En aquel momento el pobre Plantagenet volvió la proa a Noroeste, y hundió toda la popa en el agua. Había caído en la trampa. Los agudos escollos, como tenazas de hierro, trincaron la quilla de popa y la hélice: la presa no debía ser soltada ya. Alzaba el buque moribundo la proa, dejando en descubierto todo el codaste y a ratos parte de la quilla. Ya no se movió más sino con movimientos pequeños; y en su convulsión postrera, temblaban las rotas jarcias; y el mastelero de trinquete con la doble cruz formada por las vergas se doblaba como un báculo roto. Entonces las olas avanzaron triunfantes sobre el cadáver de la nave que ya era un cuerpo inmóvil, y se posesionaron de él ebrias de feroz gozo. Una entraba frenética y se metía hasta las bodegas; otra pasaba por encima de la cubierta robando cuanto hallaba al paso; una subía, salpicando, por las escalas de las jarcias hasta tocar las cofas; otra se estrellaba sobre la convexa armadura negra; y otra, la más fatua de todas, daba un salto hasta la chimenea y entraba por la boca de ella para inundar las máquinas.

-¡Hijos míos! -exclamó el obispo en tono grandioso, alzando la mano bendecidora de los pueblos-. No sois cristianos, no sois españoles, si dejáis perecer a esa pobre gente.

Los marineros gruñeron.
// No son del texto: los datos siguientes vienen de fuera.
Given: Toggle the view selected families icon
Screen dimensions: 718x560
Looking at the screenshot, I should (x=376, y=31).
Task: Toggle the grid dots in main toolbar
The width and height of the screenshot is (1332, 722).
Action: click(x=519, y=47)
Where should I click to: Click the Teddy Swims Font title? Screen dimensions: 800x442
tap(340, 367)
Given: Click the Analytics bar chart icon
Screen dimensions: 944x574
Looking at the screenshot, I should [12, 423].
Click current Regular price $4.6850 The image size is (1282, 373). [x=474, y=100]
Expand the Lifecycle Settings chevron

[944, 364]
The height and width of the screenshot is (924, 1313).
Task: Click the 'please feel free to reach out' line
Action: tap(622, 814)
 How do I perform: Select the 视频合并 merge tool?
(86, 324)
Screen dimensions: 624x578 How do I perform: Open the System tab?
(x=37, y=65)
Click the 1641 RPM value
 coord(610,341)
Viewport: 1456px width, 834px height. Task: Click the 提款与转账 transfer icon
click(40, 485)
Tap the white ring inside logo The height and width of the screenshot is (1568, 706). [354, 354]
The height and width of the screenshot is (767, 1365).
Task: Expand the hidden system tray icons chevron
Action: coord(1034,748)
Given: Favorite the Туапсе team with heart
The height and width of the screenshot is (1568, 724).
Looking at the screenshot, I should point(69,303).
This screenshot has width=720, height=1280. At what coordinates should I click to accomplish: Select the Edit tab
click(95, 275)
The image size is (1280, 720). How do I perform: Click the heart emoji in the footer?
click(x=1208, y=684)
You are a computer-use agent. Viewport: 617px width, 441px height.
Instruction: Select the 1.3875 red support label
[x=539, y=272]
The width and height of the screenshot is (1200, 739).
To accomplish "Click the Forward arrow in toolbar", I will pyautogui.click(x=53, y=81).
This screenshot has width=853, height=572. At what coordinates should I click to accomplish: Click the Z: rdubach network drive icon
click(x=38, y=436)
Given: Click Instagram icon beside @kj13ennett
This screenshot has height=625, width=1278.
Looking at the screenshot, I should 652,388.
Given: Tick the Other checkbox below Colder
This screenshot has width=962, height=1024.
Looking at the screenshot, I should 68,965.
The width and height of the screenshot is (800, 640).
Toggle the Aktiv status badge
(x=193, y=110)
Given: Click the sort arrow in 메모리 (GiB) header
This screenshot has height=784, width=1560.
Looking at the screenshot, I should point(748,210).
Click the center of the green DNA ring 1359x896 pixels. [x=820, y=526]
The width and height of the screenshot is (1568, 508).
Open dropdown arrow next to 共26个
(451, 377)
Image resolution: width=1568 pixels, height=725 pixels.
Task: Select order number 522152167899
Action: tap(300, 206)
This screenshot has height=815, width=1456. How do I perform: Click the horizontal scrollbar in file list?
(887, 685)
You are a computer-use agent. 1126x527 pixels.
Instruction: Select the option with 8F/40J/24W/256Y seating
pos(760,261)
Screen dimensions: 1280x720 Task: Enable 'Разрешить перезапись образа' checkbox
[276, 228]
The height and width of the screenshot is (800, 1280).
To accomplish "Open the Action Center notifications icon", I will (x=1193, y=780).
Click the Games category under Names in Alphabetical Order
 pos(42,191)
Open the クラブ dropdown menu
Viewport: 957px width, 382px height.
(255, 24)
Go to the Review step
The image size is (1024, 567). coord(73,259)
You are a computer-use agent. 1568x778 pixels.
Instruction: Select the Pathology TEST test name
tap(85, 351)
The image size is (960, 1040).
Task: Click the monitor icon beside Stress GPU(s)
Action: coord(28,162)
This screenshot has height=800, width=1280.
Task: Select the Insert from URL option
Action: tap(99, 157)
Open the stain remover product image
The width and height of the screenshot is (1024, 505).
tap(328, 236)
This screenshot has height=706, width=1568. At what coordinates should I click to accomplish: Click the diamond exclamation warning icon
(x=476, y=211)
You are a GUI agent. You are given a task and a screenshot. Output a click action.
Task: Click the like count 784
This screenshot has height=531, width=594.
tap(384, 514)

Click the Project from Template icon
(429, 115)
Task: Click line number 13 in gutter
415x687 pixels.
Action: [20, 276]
Se miraron unos a otros buscando entre ellos al más valiente. Pero el más valiente no parecía.

-No se puede, Ilustrísimo Señor, no se puede -dijo al fin Germán encogiéndose de hombros.

-Parece que se aplacan las olas -manifestó D. Juan que trataba de convencer a dos marineros amigos suyos.

-¡Ánimo, muchachos!

-En nombre de Nuestro Señor Jesucristo -dijo Su Ilustrísima con exaltación evangélica-, os suplico que salvéis a esos pobres náufragos. ¡En nombre de Nuestro Señor Jesucristo!...

Profundo silencio. Alguno se rascaba la oreja. Alguno se escabulló bonitamente, subiendo a Ficóbriga.

-Señor, que nos vamos a ahogar todos -exclamó Germán-. ¿No ve usía esos mares como montañas?

-Fuera de aquí cobardes -gritó una voz enérgica, terrible, única voz digna de alzarse entre la espantosa música de los mares.

Era la voz del cura.

-¿Qué, se atreverá el señor cura?...

-¿Pues no me he de atrever? -vociferó don Silvestre arrojando manteo, canaleja, paraguas, inútil carga de fastidiosos dengues. Su impetuosa naturaleza, su indómito valor, hecho a los combates con la Naturaleza, mostrose en sublime cuadro.

-¡Bien, bien por el soldado de Cristo! ¡Bien por el sacerdote!... ¡Aprended, hombres sin fe! -exclamó el obispo derramando lágrimas de piedad y admiración.

D. Silvestre se arremangó los brazos, mostrando las musculosas manos de oso, aquellas manos que lo mismo tomaban la hostia que el reino. Quitada también la sotana, se encajó una camisuela de lana.

-¡Venga la trainera, un cable, dos!... A ver quiénes son los bravos que me van a acompañar.

-Yo, yo, yo...

Y todos querían ir.

-Tu, tú, tú, tú... -dijo rápidamente el cura, escogiendo su escuadrón.